» GIVEN TEXT:
It should be noted that May 9, 2016, an Indictment was filed in the Ohio County Circuit Court, Wheeling, West Virginia, charging the defendant in seven separate counts. On October 14, 2016, the defendant was found guilty of Murder in the Second Degree. In addition, he was found guilty on three counts of Wanton Endangerment. On December 21, 2017, in the Circuit Court of Ohio County, West Virginia, the Court ordered the defendant's motion for a new trial be granted. On January 16, 2019, the defendant entered a guilty plea to Attempted Murder in the First Degree and was sentenced as noted above.
(J.A. 109-10).

The evidence developed at Acoff's 2016 trial (which included surveillance video) showed that, as Coleman and Norman Banks left the American Legion bar in Wheeling, West Virginia, Acoff followed them out and began firing shots at them. When Coleman returned gunfire, Acoff retreated inside the bar. Coleman and Banks sprinted towards the alley, where Coleman was found later by police. Banks, who had also been shot, ran to the police station. State ex. re. Smith v. Sims, 814 S.E.2d 264, 267 (W.Va. 2018). Acoff testified at his trial that, although he fired shots at Coleman and Banks, he did so in self-defense. Id. Acoff was found guilty of the second-degree murder of Coleman, the malicious wounding of Banks, and several counts of wanton endangerment. Id. at 268.

In 2017, the trial court vacated Acoff's murder and malicious wounding convictions based upon new evidence, specifically Banks' subsequent testimony that another person shot him and Coleman after they ran into the alley. Id. at 268-69. Based on this evidence, the trial court found it "more likely than not" that Acoff did not "shoot" Coleman and Banks. Id. at 269. After the trial court vacated the murder and malicious wounding convictions and ordered a new trial, the County prosecuting attorney filed a writ of prohibition, seeking to prevent the trial court from enforcing its order. Id. The West Virginia Supreme Court denied the writ. Id. at 272.

» WHAT THIS EXERCISE ASKS:
A. List every complete calendar date (month, day, and year) that appears in the passage on Acoff's convictions.
B. Carry on the passage on Acoff's convictions from the point where it stops.

» DATA LINES:
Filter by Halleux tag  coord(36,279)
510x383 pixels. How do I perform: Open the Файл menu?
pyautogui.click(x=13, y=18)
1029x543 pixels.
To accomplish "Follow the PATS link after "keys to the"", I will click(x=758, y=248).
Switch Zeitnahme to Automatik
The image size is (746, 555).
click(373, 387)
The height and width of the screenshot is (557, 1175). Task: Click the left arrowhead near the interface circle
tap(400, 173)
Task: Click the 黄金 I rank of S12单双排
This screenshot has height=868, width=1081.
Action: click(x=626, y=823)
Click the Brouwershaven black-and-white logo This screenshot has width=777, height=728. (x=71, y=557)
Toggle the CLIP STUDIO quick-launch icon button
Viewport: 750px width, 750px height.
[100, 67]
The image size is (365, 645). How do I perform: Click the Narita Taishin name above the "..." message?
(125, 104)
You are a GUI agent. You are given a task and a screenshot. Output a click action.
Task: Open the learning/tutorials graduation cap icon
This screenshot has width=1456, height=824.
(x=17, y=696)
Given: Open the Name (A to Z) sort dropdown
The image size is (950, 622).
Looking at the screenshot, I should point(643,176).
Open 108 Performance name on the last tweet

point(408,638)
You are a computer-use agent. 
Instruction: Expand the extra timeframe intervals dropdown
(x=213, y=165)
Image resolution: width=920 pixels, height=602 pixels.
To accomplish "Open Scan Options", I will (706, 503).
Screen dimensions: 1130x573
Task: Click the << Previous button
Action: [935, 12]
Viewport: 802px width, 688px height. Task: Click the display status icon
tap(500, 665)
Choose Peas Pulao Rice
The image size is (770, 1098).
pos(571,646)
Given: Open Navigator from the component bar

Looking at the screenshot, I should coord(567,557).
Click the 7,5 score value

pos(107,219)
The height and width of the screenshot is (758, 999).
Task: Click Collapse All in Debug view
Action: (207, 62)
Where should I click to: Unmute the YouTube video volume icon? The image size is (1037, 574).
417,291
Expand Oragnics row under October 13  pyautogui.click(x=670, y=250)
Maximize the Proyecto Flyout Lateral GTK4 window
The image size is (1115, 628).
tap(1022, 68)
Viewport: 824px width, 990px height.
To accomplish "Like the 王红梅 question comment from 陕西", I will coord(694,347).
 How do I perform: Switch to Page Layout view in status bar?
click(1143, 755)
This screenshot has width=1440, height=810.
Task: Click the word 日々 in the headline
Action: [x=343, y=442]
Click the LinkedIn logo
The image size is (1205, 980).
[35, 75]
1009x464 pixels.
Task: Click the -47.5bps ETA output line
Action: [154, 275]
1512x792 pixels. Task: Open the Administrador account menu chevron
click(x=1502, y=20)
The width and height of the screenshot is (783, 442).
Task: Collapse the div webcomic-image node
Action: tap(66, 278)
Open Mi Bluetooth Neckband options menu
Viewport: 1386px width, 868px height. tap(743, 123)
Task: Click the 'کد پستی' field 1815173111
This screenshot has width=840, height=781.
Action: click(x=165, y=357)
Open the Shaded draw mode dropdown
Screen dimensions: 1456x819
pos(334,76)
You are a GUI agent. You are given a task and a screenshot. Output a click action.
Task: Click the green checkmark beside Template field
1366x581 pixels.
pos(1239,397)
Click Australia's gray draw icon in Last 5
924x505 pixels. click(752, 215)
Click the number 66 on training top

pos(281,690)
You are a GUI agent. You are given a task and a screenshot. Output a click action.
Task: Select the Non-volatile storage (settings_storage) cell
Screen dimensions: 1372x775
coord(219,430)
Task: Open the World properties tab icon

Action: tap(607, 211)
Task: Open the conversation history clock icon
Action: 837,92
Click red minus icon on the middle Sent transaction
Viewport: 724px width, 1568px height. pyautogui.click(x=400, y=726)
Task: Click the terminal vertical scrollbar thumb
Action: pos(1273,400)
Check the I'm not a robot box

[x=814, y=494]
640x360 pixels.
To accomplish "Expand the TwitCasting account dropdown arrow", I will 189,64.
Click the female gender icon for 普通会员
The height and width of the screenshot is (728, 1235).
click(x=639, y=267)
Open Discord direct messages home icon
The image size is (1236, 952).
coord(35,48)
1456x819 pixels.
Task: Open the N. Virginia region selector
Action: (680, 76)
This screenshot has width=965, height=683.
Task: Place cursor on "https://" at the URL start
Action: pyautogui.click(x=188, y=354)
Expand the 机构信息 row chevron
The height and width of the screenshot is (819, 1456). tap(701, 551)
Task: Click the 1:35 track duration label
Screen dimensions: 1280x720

» ANSWERS:
A. May 9, 2016; October 14, 2016; December 21, 2017; January 16, 2019

B.
In the instant case, based upon a total offense level of 22 and a criminal history category of V, Acoff's advisory Sentencing Guidelines range was 77 to 96 months' imprisonment. After hearing the positions of the parties, the district court imposed an upward variance sentence of 240 months, followed by six years of supervised release. The court elaborated on its rationale for the sentence, stating:

Here we have a young man who, over at least the last ten years or so, has been in jail a lot more than he's been out. He has shown an inability to follow the rules and regulations of society. When he has been - he's never successfully completed a term of supervision, and was on supervision when the instant offense was committed. It is his third felony conviction in this district. He's had aggravated robbery with a sawed-off shotgun, carrying a concealed weapon, and was convicted of murder. That was set aside and for some reason pled to attempted murder, yet the victim's still dead. I believe, based on all this, the criminal history is grossly understated. It's properly calculated, but it's grossly understated. And this community and the communities in Ohio need to be protected from Mr. Acoff.
(J.A. 82).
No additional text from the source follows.